---------- INFORMATION GIVEN

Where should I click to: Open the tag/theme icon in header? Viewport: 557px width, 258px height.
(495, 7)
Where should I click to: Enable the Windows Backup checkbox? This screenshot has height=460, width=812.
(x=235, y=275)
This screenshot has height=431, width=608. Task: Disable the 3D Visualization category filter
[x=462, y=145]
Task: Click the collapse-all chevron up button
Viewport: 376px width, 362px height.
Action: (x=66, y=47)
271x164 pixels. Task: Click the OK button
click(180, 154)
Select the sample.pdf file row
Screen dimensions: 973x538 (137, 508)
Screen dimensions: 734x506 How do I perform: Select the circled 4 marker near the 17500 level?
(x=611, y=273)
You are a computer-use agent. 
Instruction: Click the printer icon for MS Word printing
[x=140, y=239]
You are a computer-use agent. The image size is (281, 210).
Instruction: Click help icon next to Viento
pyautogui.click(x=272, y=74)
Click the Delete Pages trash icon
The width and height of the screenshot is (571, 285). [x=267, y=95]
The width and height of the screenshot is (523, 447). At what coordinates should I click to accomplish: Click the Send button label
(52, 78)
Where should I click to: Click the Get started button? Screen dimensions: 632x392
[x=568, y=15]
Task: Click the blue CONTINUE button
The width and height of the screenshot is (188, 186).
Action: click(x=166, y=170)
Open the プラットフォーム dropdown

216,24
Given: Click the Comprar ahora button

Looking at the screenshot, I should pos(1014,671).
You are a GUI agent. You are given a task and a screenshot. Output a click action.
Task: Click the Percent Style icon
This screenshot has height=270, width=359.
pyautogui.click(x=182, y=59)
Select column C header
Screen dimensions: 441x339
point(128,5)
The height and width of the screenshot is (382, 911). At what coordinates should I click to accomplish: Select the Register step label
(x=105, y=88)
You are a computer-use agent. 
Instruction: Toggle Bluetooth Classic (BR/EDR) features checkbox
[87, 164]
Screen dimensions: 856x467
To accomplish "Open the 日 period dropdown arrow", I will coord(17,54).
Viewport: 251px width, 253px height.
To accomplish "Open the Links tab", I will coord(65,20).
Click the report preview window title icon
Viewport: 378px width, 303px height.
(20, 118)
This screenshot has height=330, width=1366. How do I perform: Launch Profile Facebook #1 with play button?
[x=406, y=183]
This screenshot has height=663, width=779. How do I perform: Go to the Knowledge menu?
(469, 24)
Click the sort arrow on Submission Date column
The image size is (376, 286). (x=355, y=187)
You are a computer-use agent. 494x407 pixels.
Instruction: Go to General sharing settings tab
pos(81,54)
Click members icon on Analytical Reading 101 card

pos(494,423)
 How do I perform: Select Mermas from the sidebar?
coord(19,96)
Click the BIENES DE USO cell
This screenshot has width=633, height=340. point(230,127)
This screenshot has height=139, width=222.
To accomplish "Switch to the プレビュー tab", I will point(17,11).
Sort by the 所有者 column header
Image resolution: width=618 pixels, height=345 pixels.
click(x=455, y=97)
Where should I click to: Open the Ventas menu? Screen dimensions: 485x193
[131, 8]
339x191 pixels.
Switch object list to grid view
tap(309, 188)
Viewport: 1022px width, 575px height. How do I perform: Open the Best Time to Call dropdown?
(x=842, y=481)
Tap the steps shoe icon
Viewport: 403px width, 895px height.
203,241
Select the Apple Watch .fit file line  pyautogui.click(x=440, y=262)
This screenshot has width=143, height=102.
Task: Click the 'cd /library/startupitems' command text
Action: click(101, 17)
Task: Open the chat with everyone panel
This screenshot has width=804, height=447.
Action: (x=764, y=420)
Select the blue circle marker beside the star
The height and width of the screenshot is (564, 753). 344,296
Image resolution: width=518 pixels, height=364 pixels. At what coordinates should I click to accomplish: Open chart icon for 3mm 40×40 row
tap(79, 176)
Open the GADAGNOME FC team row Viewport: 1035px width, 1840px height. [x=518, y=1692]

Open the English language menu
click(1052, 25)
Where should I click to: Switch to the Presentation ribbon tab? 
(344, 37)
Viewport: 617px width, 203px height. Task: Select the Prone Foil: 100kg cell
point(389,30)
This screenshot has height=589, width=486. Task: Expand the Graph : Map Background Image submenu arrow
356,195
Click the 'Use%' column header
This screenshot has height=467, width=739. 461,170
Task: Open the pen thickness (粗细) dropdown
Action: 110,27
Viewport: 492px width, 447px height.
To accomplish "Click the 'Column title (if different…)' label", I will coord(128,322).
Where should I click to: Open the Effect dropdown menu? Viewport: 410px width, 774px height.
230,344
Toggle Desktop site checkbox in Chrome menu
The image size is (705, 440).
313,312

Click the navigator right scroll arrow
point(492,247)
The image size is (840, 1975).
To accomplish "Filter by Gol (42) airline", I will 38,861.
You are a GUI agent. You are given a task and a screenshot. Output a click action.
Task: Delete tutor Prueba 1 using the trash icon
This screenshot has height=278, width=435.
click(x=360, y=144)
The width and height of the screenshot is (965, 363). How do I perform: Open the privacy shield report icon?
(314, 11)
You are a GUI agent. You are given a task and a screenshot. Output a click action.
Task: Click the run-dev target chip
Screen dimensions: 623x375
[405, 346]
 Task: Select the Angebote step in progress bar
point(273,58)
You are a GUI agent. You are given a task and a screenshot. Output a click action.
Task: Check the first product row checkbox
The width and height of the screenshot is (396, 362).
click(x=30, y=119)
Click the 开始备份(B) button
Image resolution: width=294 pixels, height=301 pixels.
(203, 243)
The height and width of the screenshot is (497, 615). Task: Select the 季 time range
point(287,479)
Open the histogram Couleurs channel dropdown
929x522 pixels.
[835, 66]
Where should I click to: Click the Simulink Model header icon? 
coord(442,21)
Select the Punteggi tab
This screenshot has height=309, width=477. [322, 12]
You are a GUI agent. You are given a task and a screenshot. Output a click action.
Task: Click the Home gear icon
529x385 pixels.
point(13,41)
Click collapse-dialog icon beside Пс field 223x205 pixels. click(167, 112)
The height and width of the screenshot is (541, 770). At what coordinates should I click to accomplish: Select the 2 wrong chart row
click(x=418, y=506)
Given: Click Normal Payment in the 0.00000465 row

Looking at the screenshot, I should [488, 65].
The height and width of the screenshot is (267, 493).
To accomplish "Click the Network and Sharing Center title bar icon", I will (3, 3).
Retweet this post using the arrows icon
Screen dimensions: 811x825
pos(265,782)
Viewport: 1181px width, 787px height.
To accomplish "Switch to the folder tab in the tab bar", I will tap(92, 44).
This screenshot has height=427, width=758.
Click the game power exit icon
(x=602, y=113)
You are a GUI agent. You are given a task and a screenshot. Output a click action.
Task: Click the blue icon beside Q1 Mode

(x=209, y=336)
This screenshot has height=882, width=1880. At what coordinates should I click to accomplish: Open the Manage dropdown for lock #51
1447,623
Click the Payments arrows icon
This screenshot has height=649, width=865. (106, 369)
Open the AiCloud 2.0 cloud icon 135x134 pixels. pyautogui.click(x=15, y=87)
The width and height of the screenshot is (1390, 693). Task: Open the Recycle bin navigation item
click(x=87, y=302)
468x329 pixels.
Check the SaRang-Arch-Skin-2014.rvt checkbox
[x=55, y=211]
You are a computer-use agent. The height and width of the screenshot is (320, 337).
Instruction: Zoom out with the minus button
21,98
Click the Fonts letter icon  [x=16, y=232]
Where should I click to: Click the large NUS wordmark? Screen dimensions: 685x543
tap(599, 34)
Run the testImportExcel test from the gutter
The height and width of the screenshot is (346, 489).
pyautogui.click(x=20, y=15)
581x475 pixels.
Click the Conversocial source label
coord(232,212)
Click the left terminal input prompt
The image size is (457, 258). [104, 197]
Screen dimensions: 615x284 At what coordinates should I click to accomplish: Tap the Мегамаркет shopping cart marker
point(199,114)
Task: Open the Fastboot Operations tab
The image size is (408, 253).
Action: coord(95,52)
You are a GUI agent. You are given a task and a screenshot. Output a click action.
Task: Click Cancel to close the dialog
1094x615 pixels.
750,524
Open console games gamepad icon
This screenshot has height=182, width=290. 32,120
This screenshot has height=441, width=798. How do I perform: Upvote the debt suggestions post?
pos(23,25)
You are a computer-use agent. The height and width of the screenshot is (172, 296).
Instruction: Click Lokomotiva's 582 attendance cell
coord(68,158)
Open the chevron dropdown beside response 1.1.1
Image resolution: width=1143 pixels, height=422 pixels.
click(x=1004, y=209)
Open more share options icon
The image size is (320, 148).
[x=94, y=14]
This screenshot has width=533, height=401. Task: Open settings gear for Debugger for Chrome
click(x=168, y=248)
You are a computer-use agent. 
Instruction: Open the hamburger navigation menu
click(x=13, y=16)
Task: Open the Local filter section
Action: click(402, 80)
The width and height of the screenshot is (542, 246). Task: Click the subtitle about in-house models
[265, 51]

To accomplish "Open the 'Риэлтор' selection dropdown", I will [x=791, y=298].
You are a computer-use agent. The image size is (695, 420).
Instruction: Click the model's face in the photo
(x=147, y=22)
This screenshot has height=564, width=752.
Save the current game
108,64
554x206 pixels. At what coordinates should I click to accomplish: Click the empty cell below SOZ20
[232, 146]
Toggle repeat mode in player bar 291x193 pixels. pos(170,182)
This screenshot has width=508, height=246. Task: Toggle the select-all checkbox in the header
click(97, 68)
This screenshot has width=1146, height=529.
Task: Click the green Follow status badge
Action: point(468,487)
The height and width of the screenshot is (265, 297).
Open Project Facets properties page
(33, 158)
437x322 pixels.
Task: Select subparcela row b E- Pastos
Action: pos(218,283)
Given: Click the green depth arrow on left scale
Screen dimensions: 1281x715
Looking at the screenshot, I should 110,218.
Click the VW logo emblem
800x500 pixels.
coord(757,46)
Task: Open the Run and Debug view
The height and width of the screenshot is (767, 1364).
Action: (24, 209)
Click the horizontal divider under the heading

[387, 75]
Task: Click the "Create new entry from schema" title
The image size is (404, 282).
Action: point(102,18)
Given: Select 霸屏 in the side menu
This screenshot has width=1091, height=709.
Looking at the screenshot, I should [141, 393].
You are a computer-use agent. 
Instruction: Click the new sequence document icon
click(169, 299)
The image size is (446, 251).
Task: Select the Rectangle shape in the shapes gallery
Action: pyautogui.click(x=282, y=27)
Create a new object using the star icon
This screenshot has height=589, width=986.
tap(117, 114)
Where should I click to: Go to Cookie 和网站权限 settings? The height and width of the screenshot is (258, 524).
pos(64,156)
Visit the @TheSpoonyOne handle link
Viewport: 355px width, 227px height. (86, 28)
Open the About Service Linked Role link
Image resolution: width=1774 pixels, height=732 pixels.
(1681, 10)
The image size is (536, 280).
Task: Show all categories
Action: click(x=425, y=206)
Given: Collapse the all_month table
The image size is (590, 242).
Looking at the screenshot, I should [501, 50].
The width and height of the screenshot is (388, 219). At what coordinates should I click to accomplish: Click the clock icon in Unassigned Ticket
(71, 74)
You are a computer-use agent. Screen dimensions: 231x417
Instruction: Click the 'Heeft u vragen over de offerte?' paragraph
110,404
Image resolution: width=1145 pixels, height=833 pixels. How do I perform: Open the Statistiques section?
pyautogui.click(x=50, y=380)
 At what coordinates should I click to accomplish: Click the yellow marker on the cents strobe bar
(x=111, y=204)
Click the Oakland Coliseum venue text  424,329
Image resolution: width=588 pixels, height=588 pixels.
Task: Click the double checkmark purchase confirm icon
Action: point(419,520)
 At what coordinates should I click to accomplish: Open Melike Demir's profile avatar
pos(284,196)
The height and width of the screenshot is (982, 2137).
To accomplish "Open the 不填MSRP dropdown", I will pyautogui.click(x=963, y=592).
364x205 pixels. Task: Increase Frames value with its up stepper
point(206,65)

--------------------

Your reply should be only the number of lines in the preceding data that include the word "computer".

10